ソフトバンクが12日の西武戦(メットライフ)に3―2で勝ち、優勝マジック「12」を点灯させた。先発の千賀滉大(26)が、8回4安打1失点の力投で13勝目をマーク。前回登板で令和初のノーヒッターとなった力をいかんなく発揮した。それでも2週間前の天王山では打ち込まれ、チーム内では屈辱的な言葉もささやかれていた。そこから見事な復権を果たした千賀が、エースの信頼を取り戻した。

 圧巻のマウンドだった。0―0の7回一死二、三塁のピンチ。伝家の宝刀フォークの連投で栗山、外崎を2者連続の空振り三振に斬った。「あの場面は外野フライでも1点だったし、先に点をやるわけにはいかなかった。三振を狙って取れてよかった」。ピンチで三振を奪う真骨頂の投球。工藤監督も「すごかった。あそこで切り抜けたから(2得点した8回の)チャンスが来た。なかなかできることじゃない。大したもんです」とうなった。

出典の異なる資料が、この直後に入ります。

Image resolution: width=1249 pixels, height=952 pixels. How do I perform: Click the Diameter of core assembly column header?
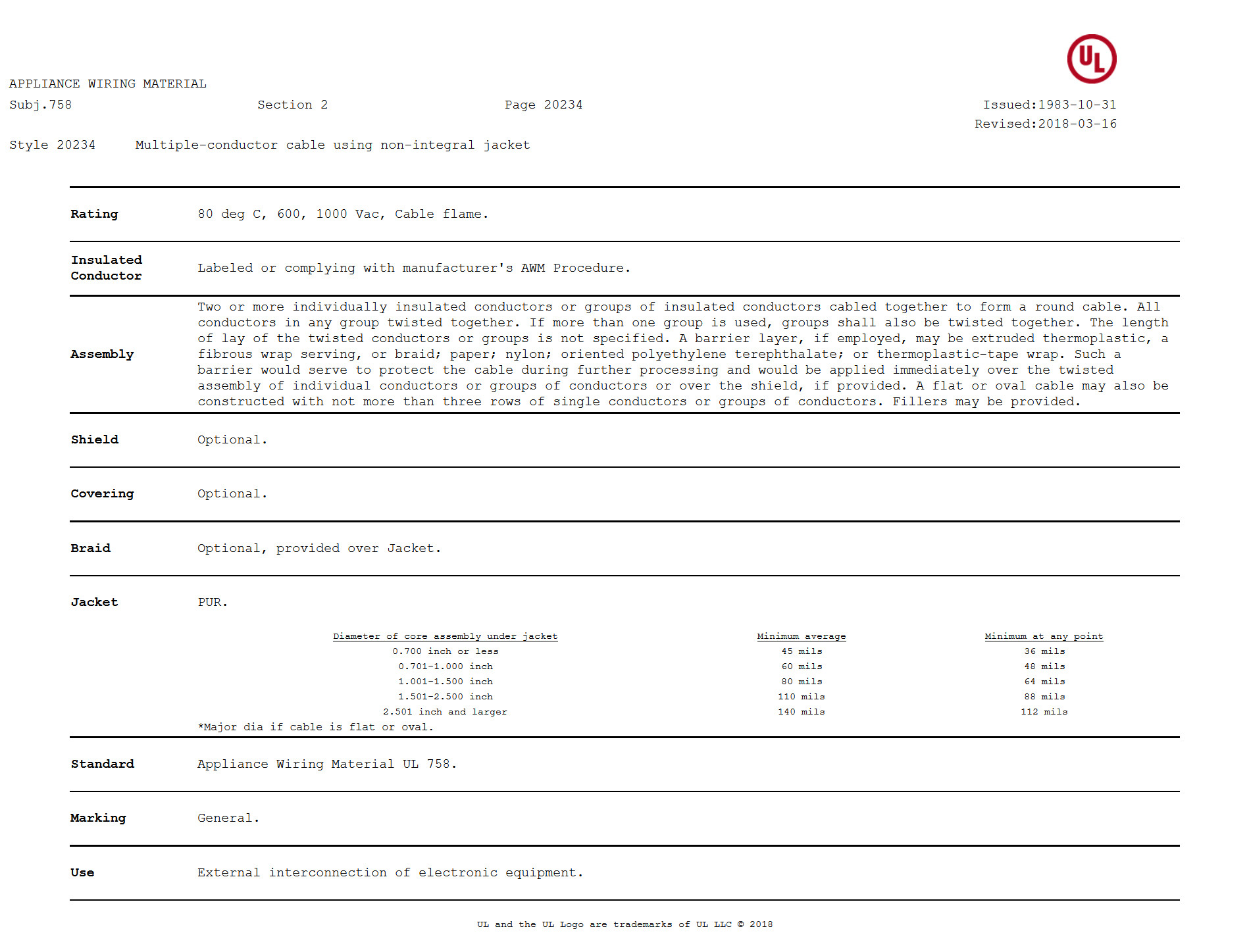click(445, 636)
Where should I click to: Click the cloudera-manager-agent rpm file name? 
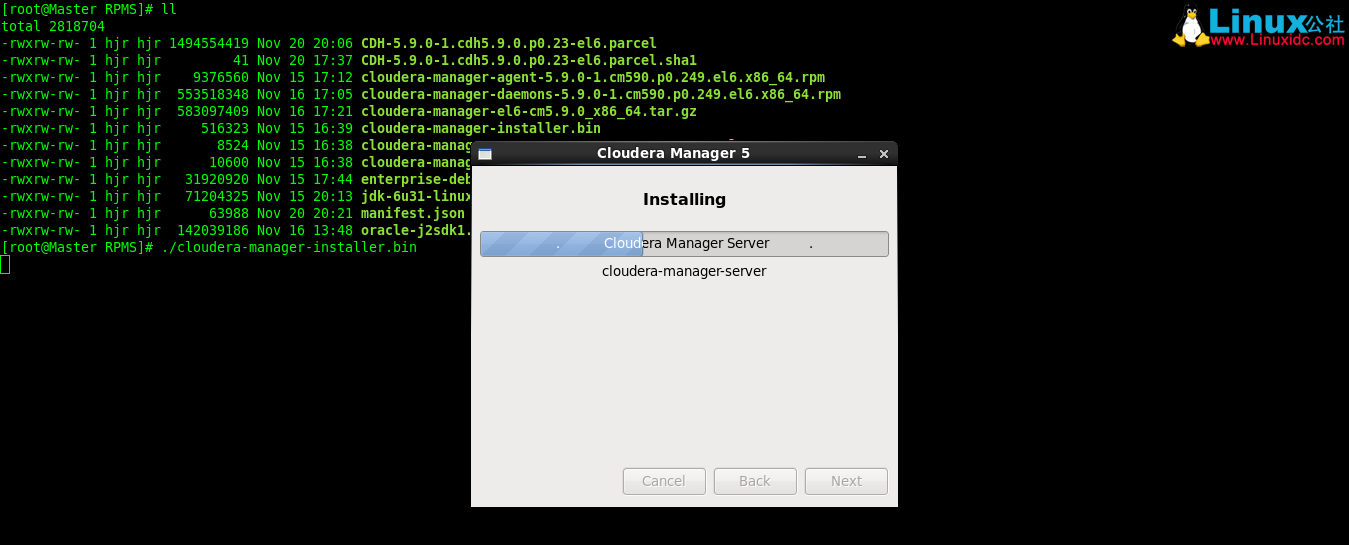coord(592,77)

 9月に入って訪れたエースの覚醒。千賀の意地があった。「今年はそういう(エースの)立ち位置までたどり着かないといけない」。そう決意して臨んだが、なかなか壁を乗り越えられなかった。口癖のように「エースというのは、周りに認められて初めてついてくるもの」と話していたが、先月30日の西武との首位攻防第1ラウンドは、信頼が失墜したマウンドだった。

 同点の7回に決勝2ランを浴びて初戦を落とすと、チームはカード負け越し。チーム内からは「ウチにはエースがいなかった」「(歴代エースの)斉藤和巳や杉内俊哉にはまだなれなかった」との失意の声が漏れた。

 そこから2週間。エースと認められる投球を結果で示すしかなかった。6日のロッテ戦でノーヒットノーランを達成。「何かをつかんだのかな」と工藤監督も右腕の見違える投球に安堵した。そして、エースとしての真の実力が試されたこの日の雪辱戦で西武打線を圧倒した。

 試合後、メットライフドームの長い階段を上がるチーム関係者が口を揃えた。「千賀じゃなければ勝てなかった。成長してくれた」。斉藤、杉内、和田毅らかつてエースと呼ばれた投手とだぶる姿だった。

 敗れれば相手にマジックがともる試合で“エースのお仕事”を完遂。鷹のエースの看板が、ようやく輝きだした。